Just qurios

I’m wondering how NVIDIA got their dawn demo working, in rude approximations there should be 60+ I guess more than 80 bones (mouth, fingers etc. counts)!!! As far as I know number of registries on vcard are limited in count & every bone should load a quat, and multiply it with all previos quats. Quat shoud be 3x3 in size, that takes 9 registry entries x 60 bones = 540 entries!!!

  1. Aren’t quaternions defined by 4 floats ? If so how can it possibly be 3x3 ?

  2. If you’re speaking of matrices instead, i have to remind you that a vertex shader constant is not a float but a 4d vector. In consequence, you’d need 60 * 3 = 180 constants to store 60 bones.

  3. As a result, you only need 60 constants to store the quaternions for 60 bones.

Y.

what a silly conversation. As far as I know, a persons finger doesn’t get affected when one crosses ones legs, so why would you load a leg matrix into a fingers vertex program?

Why would you have a seperate vertex program to render the fingers knackered? Surely it would be better to render the entire model in 1 go?

In which case you need to load all the matrices for the entire anim at the start into the constants.

Why would you have a seperate vertex program to render the fingers knackered? Surely it would be better to render the entire model in 1 go?

Define “better”. If you load matrices, it might take you 3-4 renderings of the mesh data to finish it. But, if you load quaternions, you have to transform vertices by quaternions, which takes longer than transforming by matrices. So, while the other method may well have more rendering calls, it may take less time, depending on how much longer transforming vectors by quaternions is than matrices.

BTW, which demo is this?

And I heard thet FX hardware has practically no limit on constant space… Maybe I got sometrhing wrong.

We handle this in the usual way - the mesh is split up into sections such that each sub-mesh is only effected by 4 or less bones.

There are some details on this in our presentation from GDC: http://developer.nvidia.com/docs/IO/4449/SUPP/GDC2003_Demos.pdf

Cheers,

S.

Originally posted by M/\dm/
:
I’m wondering how NVIDIA got their dawn demo working, in rude approximations there should be 60+ I guess more than 80 bones (mouth, fingers etc. counts)!!! As far as I know number of registries on vcard are limited in count & every bone should load a quat, and multiply it with all previos quats. Quat shoud be 3x3 in size, that takes 9 registry entries x 60 bones = 540 entries!!!

I’m surprised! Why would you only use subsections of 4 bones? If you’re rendering using the same shader, wouldn’t it make sense to render as big a chunk as possible?

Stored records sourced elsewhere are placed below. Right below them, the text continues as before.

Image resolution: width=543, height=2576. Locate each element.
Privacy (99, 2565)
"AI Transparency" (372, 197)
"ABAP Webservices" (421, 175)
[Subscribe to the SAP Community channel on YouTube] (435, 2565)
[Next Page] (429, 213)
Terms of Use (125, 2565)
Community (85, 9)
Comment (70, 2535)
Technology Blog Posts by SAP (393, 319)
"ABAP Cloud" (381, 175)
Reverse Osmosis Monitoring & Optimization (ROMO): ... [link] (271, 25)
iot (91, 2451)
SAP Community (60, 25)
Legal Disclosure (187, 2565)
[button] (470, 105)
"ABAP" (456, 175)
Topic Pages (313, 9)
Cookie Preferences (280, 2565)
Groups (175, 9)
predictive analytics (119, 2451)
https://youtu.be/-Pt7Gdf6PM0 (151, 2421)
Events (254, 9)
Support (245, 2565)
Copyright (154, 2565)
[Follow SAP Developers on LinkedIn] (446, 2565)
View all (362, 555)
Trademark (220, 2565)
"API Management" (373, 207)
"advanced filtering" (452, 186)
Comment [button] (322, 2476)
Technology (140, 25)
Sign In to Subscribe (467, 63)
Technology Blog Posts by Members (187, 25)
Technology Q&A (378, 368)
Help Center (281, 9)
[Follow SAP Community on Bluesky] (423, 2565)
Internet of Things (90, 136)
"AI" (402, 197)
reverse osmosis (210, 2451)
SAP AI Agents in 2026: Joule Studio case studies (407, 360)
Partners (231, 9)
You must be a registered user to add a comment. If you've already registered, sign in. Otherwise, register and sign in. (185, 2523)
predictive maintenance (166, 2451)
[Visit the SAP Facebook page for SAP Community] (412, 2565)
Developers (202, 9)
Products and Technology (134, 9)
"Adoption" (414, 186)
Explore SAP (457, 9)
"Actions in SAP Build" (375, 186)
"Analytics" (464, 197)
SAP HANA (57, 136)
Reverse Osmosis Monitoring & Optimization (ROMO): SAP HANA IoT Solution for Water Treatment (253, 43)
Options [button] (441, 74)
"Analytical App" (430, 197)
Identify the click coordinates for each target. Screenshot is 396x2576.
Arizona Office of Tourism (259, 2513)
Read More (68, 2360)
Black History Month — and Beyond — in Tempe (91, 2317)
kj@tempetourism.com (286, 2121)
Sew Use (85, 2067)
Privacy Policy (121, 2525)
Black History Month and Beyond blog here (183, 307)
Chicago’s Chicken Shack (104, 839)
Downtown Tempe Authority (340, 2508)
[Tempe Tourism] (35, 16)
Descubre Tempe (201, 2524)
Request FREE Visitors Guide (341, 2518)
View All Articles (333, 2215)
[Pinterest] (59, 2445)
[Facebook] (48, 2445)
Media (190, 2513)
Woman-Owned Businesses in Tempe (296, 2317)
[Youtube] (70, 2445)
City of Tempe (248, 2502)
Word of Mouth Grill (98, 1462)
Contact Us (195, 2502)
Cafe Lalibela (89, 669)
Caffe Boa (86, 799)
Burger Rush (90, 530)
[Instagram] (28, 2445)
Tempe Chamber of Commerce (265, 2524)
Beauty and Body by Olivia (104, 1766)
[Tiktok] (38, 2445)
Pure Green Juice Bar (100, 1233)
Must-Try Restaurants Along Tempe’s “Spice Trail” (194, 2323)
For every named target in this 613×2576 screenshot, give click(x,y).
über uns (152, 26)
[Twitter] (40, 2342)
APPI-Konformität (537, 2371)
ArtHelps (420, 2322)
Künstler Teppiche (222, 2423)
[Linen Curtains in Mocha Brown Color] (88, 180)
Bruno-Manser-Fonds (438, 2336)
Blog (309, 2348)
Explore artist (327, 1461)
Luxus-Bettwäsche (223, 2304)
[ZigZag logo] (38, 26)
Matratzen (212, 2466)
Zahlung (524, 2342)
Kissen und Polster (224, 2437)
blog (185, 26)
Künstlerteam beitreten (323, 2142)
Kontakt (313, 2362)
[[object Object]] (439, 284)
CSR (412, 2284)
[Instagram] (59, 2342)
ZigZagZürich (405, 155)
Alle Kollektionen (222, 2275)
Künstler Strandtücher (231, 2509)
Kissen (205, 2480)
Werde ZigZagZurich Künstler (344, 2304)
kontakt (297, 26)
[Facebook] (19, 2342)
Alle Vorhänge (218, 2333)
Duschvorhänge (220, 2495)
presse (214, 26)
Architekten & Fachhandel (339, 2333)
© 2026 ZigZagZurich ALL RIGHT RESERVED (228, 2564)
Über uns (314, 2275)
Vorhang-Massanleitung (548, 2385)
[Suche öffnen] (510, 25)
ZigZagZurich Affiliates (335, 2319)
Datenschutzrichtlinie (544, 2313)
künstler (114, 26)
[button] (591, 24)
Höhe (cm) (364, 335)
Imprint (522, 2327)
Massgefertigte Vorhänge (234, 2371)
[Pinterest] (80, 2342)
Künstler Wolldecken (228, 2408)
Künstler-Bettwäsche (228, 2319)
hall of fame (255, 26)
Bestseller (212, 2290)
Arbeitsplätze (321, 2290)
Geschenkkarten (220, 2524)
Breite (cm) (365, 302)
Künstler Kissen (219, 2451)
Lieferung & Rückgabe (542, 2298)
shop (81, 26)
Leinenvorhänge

Anyway: doing hair in geometry seems a little over the top :slight_smile: Also, it wasn’t initially clear to me that the demo comes in two versions: “normal” which doesn’t have as fancy wings and only a slightly high poly count, and “ultra” which has really nice wings, and another factor N in poly count :wink:

Sorry, I meant 4 bones per vertex. We are using indexed or “matrix palette” skinning, so each vertex indexes into an array of bone matricies, which describes which bones effect that vertex most. You can look at the shader code for more detail.

As for the hair, it’s our job to be over the top! Rendering hair as geometry is not considered excessive in movie production, and soon won’t be for real time characters either.

Originally posted by jwatte:
[b]I’m surprised! Why would you only use subsections of 4 bones? If you’re rendering using the same shader, wouldn’t it make sense to render as big a chunk as possible?

Anyway: doing hair in geometry seems a little over the top :slight_smile: [/b]

OT:

Hello Si, still working for Nvidia I see!
Remember XAP?
Behold Alien Flux!
I thought it might bring back some amusing memories.